• Task requirements
Would you restate the data exactly as given?

[Collected data entries]
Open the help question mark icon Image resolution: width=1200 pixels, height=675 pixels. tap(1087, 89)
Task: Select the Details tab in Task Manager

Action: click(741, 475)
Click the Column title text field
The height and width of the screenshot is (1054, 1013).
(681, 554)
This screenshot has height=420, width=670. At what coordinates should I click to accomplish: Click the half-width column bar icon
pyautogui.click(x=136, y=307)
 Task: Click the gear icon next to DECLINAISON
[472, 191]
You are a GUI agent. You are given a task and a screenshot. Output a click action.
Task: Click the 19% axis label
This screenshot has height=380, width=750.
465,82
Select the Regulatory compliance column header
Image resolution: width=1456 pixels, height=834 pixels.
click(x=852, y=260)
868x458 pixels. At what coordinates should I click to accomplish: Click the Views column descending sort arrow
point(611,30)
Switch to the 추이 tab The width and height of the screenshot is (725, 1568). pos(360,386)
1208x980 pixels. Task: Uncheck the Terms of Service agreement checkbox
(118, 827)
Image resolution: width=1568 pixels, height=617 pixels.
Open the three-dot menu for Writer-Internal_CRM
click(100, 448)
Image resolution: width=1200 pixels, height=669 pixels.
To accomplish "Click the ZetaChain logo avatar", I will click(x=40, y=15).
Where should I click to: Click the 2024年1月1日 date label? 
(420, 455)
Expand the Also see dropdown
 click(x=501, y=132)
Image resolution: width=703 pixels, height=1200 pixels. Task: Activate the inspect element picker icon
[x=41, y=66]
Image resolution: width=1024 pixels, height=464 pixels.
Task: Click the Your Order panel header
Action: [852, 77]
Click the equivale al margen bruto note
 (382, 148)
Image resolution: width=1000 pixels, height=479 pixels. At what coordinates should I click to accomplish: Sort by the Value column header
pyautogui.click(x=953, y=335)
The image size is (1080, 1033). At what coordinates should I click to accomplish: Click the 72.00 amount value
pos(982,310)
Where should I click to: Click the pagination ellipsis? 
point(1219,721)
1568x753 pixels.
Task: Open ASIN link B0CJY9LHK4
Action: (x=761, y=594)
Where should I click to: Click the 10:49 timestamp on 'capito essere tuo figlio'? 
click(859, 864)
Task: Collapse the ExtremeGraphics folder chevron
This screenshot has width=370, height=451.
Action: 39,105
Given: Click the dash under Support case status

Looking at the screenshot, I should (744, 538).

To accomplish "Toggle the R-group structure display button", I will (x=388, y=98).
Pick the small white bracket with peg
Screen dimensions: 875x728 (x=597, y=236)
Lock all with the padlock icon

• Answer to this problem
Open the help question mark icon Image resolution: width=1200 pixels, height=675 pixels. tap(1087, 89)
Task: Select the Details tab in Task Manager

Action: click(741, 475)
Click the Column title text field
The height and width of the screenshot is (1054, 1013).
(681, 554)
This screenshot has height=420, width=670. At what coordinates should I click to accomplish: Click the half-width column bar icon
pyautogui.click(x=136, y=307)
 Task: Click the gear icon next to DECLINAISON
[472, 191]
You are a GUI agent. You are given a task and a screenshot. Output a click action.
Task: Click the 19% axis label
This screenshot has height=380, width=750.
465,82
Select the Regulatory compliance column header
Image resolution: width=1456 pixels, height=834 pixels.
click(x=852, y=260)
868x458 pixels. At what coordinates should I click to accomplish: Click the Views column descending sort arrow
point(611,30)
Switch to the 추이 tab The width and height of the screenshot is (725, 1568). pos(360,386)
1208x980 pixels. Task: Uncheck the Terms of Service agreement checkbox
(118, 827)
Image resolution: width=1568 pixels, height=617 pixels.
Open the three-dot menu for Writer-Internal_CRM
click(100, 448)
Image resolution: width=1200 pixels, height=669 pixels.
To accomplish "Click the ZetaChain logo avatar", I will click(x=40, y=15).
Where should I click to: Click the 2024年1月1日 date label? 
(420, 455)
Expand the Also see dropdown
 click(x=501, y=132)
Image resolution: width=703 pixels, height=1200 pixels. Task: Activate the inspect element picker icon
[x=41, y=66]
Image resolution: width=1024 pixels, height=464 pixels.
Task: Click the Your Order panel header
Action: [852, 77]
Click the equivale al margen bruto note
 (382, 148)
Image resolution: width=1000 pixels, height=479 pixels. At what coordinates should I click to accomplish: Sort by the Value column header
pyautogui.click(x=953, y=335)
The image size is (1080, 1033). At what coordinates should I click to accomplish: Click the 72.00 amount value
pos(982,310)
Where should I click to: Click the pagination ellipsis? 
point(1219,721)
1568x753 pixels.
Task: Open ASIN link B0CJY9LHK4
Action: (x=761, y=594)
Where should I click to: Click the 10:49 timestamp on 'capito essere tuo figlio'? 
click(859, 864)
Task: Collapse the ExtremeGraphics folder chevron
This screenshot has width=370, height=451.
Action: 39,105
Given: Click the dash under Support case status

Looking at the screenshot, I should (744, 538).

To accomplish "Toggle the R-group structure display button", I will (x=388, y=98).
Pick the small white bracket with peg
Screen dimensions: 875x728 (x=597, y=236)
Lock all with the padlock icon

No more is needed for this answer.